Verse 51 marks a turning point in Luke. From here though 19:44, Luke writes of Jesus’ journey to Jerusalem. Jesus “set his face” to go to Jerusalem and die. Luke writes of the timing: “when the days drew near for him to be taken up”. The time had come for Jesus to die for our sins. He knew it was coming. So he determined to go there. His journey would take several months. This is also why he has begun to tell his disciples that he will be killed.
But Jesus did not go to Jerusalem only to die. He also went to be raised from the dead. Luke said the time drew near “for him to be taken up”. (51) Jesus looked forward to resurrection and ascension into heaven.
Isaiah 50:4-11 is the third of the four “Servant Songs” in Isaiah. Verse 7 prophesies the words of the Servant:
But the Lord God helps me;
Therefore I have not been disgraced;
Therefore I have set my face like a flint,
And I know that I shall not be put to shame.
As Jesus began his journey, he and his disciples needed places to spend the night along the way. Since there were no hotels, it was customary for a traveling Jew to go into a town and wait for someone to take him in.
Since there were disciples traveling with Jesus, he sent messengers ahead to a village so they could prepare to receive all of them. However, the village was a Samaritan village. Samaritans and Jews did not associate with each other. In fact, Jews would often walk a longer road to avoid going through Samaria. The Samaritans in turn came to resent the Jews. The village refused to receive Jesus and the disciples because he was going to Jerusalem.

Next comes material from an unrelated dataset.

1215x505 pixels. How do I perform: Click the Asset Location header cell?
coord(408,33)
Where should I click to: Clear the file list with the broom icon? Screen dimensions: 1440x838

When James and John, the Sons of Thunder, heard of this rejection, they offered to call down fire on the village. Fire represents judgment. Remember when God destroyed Sodom by raining down sulfur and fire from heaven. (Genesis 19:23) This would be a judgment on the village for rejecting Christ. Or maybe they were thinking of Elijah calling down fire on the 50 soldiers sent to capture him. (2 Kings 1:9-10)
But Jesus rebuked them. It was not the time for judgment. It was not time for destroying enemies. It was the time for preaching the gospel. When Christ returns, it will be time for judgment and destruction of Christ’s enemies. Until then, it is time for mercy.
The Cost of Discipleship, Part 2
As Jesus began his final journey, some approached him and wanted to follow him. Jesus previously spoke about this, saying that if one wanted to come after him, he or she must deny themselves, take up their cross daily and follow him. (23) In response to these volunteers, Jesus spoke more about the requirements of discipleship.
The first person said “I will follow you wherever you go”. (57) That is a statement of a sincere desire to follow Jesus. But Jesus pointed out the difficulty. He said although animals and birds have homes, Jesus as the Son of Man had nowhere to lay his head. (58) Jesus did not own property or even rent it. There was no room for him in the inn when he was born. A Samaritan village had just refused to put him up for the night.
Jesus’ devotion to his ministry caused him to do without many comforts. You know how you come back from a trip, even a fun one, and say “it is so good to back in my own bed”? Jesus never said that. He did not have a bed. He slept in other peoples homes or on the ground.
The second person was called by Jesus to follow. (59) That person wanted to wait to bury his father. This does not mean a funeral was pending. It meant his father was elderly and he wanted to take care of him until he died. He said “first” let me me and take care of my father. After that, he would follow Jesus. He wanted to negotiate the terms of his discipleship. He wanted to put his family commitments ahead of following Jesus. But Jesus told him to go and proclaim the kingdom of God. (60)
This is what Jesus did. His family tried to bring him home. They tried to halt his preaching. But Jesus refused and said his family consisted of those who obeyed and followed him.
This command my seem harsh. But remember who Jesus is. He is God, the second person of the Trinity, our savior and our Lord. He is above all commitments we have. He is our first duty.
The final encounter involved one who said he would follow Jesus, not waiting for anyone to die, but wanted to go and say farewell to the people at home. (61) Jesus knew something other than discipleship was first in the man’s heart. So, he told him not to look back, to follow immediately and completely. If you look back, you will want to go back.
This is a good day to examine your priorities. It is a good day to re-arrange priorities. Make sure you put Christ first in your life!